A growing trend, or a case of Baader-Meinhof? – Casual News Now

Have you ever learned about something and then it seemed to suddenly appear everywhere? 

That’s called the Baader-Meinhof phenomenon, and it happened to me in a big way when I was thinking about 3D visualization.

I’m not new to 3D visualization. In fact, I’ve been following it for the last seven years — since it started gaining prominence in the home furnishings industry.

I’ve watched as more players try to break into the industry, first with markerless augmented reality — which didn’t need a set marker to scan a room — and now with high-res 3D products and web-based configurators that can be used on websites, in marketing materials and more.

The first instance of Baader-Meinhof started for me when I was emailing a major furniture manufacturer asking for product photography. They told me they wouldn’t have product shots of the collections they released at the October High Point Market until January. 

It surprised me because, for a company of that size and renown, that’s a long time to wait. I wouldn’t want to wait that long for a product shot to be put on my website if I were a retailer. I’d want to have some time to plan my marketing strategy and maybe even show a sneak preview to customers.

I understand that the cycle for getting new products from market to the retail floor can take a few months.

But I also think that in a world where instant gratification is the new normal, having top-quality, affordable product photography available faster is going to give any company the upper hand.

Not long after I got that message about the three-month wait, Live Furnish released news that they can deliver 3D product models in 30 days — a process that can take six to eight months with others.

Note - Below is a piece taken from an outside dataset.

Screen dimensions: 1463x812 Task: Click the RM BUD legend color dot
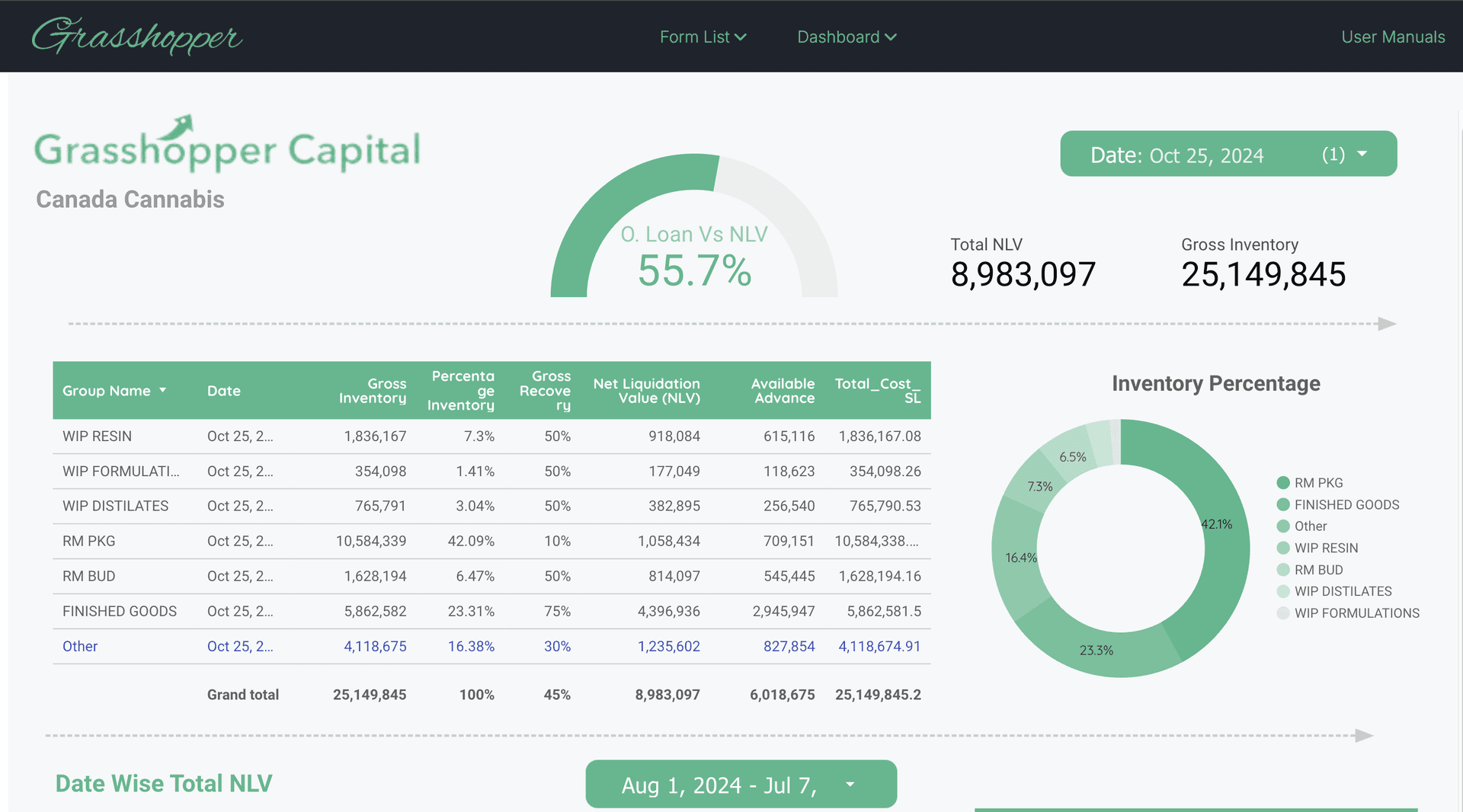coord(1282,569)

When it comes to product photography, it can take an average of 18 to 20 weeks to get the sales materials ready once product photography is done.

And the average cost of one prototype starts at around $3,000 to $4,500.

Others like INSPI, Outward and 3D Source are also making big strides when it comes to fast and affordable 3D product models, and this all came full circle for me when Intiaro launched its new (Design Board) DB3D Design Stations at several key retailers — including Baer’s, International Design Source and Theory Design.

This launch aims to bring the technology to the physical store location, allowing store sales representatives the ability to access full inventory with real-time information.

“Retailers can now train their employees using a single tool to manage all inventory in-store,” the company said. “Having all their bestsellers available in one configurator is a huge benefit because customers must see to believe.”

All of this to say, this isn’t simply a case of Baader-Meinhoff syndrome. These are just three of the many examples of different parts of the 3D process — from the need for assets to the creation of the models and then to the use of the final product.

As 3D becomes more popular, it’s going to be expected by retailers and consumers in the near future. Will you be ready?